WORK TO COMPLETE
Can you copy out every line of the records from the one containing "[TikTok] (297, 2483)" through the last line, both included and requests kept, while shifting each coordinate in the answers by -7?

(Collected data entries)
◆ ◆ ◆

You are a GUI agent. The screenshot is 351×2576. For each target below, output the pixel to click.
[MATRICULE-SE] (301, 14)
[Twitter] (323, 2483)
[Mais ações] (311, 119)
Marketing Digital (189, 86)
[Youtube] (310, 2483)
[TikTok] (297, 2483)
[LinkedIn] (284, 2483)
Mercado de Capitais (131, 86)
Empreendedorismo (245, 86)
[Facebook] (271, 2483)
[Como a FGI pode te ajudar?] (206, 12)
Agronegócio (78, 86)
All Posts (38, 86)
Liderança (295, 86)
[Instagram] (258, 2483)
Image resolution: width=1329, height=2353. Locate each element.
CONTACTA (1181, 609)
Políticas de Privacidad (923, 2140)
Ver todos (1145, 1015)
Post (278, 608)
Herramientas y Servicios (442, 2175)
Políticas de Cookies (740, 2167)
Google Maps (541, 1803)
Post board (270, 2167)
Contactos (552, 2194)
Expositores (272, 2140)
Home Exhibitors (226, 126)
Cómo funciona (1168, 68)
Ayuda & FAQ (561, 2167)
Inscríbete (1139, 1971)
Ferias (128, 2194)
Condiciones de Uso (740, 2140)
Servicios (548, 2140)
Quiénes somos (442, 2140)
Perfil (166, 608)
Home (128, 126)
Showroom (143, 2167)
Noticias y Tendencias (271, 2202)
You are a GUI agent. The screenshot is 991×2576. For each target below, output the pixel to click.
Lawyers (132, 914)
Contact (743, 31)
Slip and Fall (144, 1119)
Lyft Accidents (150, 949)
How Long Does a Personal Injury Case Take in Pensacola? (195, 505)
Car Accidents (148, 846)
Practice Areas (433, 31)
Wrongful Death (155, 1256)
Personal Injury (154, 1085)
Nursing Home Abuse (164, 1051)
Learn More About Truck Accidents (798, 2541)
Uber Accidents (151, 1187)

◆ ◆ ◆

FINAL RESULT
[TikTok] (290, 2476)
[LinkedIn] (277, 2476)
Mercado de Capitais (124, 79)
Empreendedorismo (238, 79)
[Facebook] (264, 2476)
[Como a FGI pode te ajudar?] (199, 5)
Agronegócio (71, 79)
All Posts (31, 79)
Liderança (288, 79)
[Instagram] (251, 2476)
Image resolution: width=1329, height=2353. Locate each element.
CONTACTA (1174, 602)
Políticas de Privacidad (916, 2133)
Ver todos (1138, 1008)
Post (271, 601)
Herramientas y Servicios (435, 2168)
Políticas de Cookies (733, 2160)
Google Maps (534, 1796)
Post board (263, 2160)
Contactos (545, 2187)
Expositores (265, 2133)
Home Exhibitors (219, 119)
Cómo funciona (1161, 61)
Ayuda & FAQ (554, 2160)
Inscríbete (1132, 1964)
Ferias (121, 2187)
Condiciones de Uso (733, 2133)
Servicios (541, 2133)
Quiénes somos (435, 2133)
Perfil (159, 601)
Home (121, 119)
Showroom (136, 2160)
Noticias y Tendencias (264, 2195)
You are a GUI agent. The screenshot is 991×2576. For each target below, output the pixel to click.
Lawyers (125, 907)
Contact (736, 24)
Slip and Fall (137, 1112)
Lyft Accidents (143, 942)
How Long Does a Personal Injury Case Take in Pensacola? (188, 498)
Car Accidents (141, 839)
Practice Areas (426, 24)
Wrongful Death (148, 1249)
Personal Injury (147, 1078)
Nursing Home Abuse (157, 1044)
Learn More About Truck Accidents (791, 2534)
Uber Accidents (144, 1180)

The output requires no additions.